From the plot, the decadal rainfall from the 1990s to 2000s showed a positive trend although the general long-term rainfall trend in the Lake Chilwa Basin is shown to be towards a decline. Recent findings from Kambombe et al. (2021) further show that the long-term rainfall trend in the Lake Chilwa Basin is towards a decrease, although at a statistically insignificant trend based on the modified Mann–Kendall test (Kendall 1975; Mann 1945) at α = 0.05. At country level, several studies have similarly shown that rainfall is insignificantly decreasing while temperatures are significantly increasing in Malawi (Ngongondo et al. 2011; 2015).
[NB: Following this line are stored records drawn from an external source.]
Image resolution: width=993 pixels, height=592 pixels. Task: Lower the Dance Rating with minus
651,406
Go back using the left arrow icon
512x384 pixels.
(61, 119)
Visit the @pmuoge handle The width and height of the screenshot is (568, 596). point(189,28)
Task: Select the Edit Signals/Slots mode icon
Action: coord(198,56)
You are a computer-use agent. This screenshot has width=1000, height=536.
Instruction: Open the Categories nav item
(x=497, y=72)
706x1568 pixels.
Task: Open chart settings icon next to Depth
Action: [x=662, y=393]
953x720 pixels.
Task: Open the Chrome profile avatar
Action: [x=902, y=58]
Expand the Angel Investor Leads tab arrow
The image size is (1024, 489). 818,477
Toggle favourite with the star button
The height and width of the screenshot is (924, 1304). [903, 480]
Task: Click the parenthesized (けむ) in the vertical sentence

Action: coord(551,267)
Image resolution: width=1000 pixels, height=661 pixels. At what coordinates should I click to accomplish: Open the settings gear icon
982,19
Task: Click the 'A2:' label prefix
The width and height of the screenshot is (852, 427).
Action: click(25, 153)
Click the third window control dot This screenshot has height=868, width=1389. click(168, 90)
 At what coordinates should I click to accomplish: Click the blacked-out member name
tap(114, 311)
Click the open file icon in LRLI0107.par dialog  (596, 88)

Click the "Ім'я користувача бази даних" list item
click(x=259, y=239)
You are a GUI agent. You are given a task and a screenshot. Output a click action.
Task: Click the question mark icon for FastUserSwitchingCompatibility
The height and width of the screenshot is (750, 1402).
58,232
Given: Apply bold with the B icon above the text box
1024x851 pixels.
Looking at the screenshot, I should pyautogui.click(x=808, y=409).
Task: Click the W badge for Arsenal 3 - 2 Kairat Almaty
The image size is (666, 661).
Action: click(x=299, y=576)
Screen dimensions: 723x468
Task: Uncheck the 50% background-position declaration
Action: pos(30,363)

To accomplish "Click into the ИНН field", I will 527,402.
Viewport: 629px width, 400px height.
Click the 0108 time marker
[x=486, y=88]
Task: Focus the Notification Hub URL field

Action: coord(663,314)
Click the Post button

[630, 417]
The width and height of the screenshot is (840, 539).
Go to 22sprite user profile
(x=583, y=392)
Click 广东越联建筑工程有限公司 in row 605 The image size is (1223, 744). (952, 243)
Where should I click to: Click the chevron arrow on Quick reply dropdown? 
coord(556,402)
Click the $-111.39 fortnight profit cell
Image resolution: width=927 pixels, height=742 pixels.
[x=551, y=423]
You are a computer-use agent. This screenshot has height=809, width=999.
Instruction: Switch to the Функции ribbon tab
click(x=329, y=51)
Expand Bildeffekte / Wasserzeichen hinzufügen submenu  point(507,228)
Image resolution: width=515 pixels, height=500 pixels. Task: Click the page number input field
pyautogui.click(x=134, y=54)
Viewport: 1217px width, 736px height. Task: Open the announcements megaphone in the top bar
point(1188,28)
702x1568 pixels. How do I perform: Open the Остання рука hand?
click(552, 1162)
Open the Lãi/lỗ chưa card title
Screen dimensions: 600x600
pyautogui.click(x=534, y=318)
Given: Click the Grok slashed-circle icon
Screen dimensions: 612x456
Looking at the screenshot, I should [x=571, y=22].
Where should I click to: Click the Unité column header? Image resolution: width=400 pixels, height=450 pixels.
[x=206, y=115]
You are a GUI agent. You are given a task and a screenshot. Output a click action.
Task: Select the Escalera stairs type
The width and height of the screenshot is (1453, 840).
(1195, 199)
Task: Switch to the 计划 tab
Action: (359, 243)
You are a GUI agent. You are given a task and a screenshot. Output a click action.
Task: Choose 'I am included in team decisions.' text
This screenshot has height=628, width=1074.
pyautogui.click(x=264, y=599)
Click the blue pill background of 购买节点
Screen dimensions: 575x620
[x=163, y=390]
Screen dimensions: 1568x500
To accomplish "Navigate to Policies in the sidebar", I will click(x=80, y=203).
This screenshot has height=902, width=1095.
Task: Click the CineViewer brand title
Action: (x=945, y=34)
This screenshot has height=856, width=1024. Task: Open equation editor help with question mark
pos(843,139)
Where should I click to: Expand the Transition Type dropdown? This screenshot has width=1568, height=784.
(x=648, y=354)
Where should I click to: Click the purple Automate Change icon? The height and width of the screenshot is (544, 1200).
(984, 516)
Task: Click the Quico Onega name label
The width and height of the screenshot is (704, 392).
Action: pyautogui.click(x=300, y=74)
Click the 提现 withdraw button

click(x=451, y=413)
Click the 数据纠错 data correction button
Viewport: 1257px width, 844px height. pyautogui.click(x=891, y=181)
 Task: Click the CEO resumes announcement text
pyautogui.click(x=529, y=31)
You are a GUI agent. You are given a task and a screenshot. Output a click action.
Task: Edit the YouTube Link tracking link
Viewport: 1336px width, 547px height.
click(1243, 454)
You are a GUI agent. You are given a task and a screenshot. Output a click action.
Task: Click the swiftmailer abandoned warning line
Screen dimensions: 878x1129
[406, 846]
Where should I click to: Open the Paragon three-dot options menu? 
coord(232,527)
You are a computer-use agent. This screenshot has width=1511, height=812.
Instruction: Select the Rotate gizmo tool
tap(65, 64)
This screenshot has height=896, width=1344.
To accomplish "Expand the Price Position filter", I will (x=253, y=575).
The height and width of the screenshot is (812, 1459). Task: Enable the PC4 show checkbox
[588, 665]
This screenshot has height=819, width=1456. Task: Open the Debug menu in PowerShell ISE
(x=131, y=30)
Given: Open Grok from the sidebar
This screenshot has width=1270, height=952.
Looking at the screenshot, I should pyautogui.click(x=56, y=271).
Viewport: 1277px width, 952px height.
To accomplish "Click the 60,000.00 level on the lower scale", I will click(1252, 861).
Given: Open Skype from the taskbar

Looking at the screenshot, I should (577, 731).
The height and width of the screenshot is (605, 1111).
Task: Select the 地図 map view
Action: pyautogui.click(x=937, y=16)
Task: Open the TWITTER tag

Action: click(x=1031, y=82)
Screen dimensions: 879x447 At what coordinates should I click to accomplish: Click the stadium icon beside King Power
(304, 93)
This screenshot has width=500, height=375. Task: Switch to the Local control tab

With rainfall tending to decrease, the implication is similarly towards decreasing river flows in the basin and in Malawi broadly.

Topographic influence

Figure 10 shows slope maps of each of the studied watershed. As presented, the Domasi Watershed is shown to have the biggest proportion of steep areas with over 40% of the area being within a steep slope of > 30%. Slope is a factor in runoff generation with steeper slopes generally increasing the possibility for overland flow and reduced infiltration (Grosh and Jarrett 1994). This explains why slope is considered as a principal component in the creation of hydrological response units (HRUs) during surface hydrological modelling. The steep slopes within the Domasi Watershed may have influenced a notable runoff response. In this study nonetheless, the only changing variable in each study watershed was LULC and slope was held constant; such that any resulting change in the hydrological response in any particular watershed was attributed to the LULC change.

Fig. 10
figure 10

Map showing categorized range of slope as a percentage for each

Conclusions

High deforestation and increased cropland expansion largely characterize watersheds within Lake Chilwa Basin, particularly between the years 2000 and 2010. However, from 2010 to 2020, there was a notable increase in shrubland area in most of the previously cleared landscapes. The increase in shrublands presents an opportunity for faster forest restoration efforts, assuming regenerated plants remained undisturbed for some years. Our study further shows that SWAT model is quite effective in modelling impacts of environmental change on surface hydrology; with model indicators such as Nash–Sutcliffe model efficiency (NS), Per cent bias (PBIAS) and root mean square error-observations standard deviation ratio (RSR) giving values of 0.88 and 0.86, − 11.6 and − 19.8 and 0.34 and 0.37, respectively, obtained after model calibration and validation. It is evident from this study that the runoff behaviour in the degraded watersheds was quite high which consequently leads to declining baseflows in such watersheds. The increasing runoff tendency nonetheless was more pronounced in smaller catchments as opposed to larger ones. Also, the study reveals that the evapotranspiration component in the basin is quite high, and that forests vegetation tended to escalate water loss through evapotranspiration. Nonetheless, the role of forest vegetation in reducing runoff and enhancing groundwater recharge is shown to surpass the ET loss, which suggest dominance of the “sponge effect” where forest cover existed. However, since most watersheds in the basin remain significantly deforested, a threat of increased runoff leading to flooding and declining dry-seasonal flows is certain.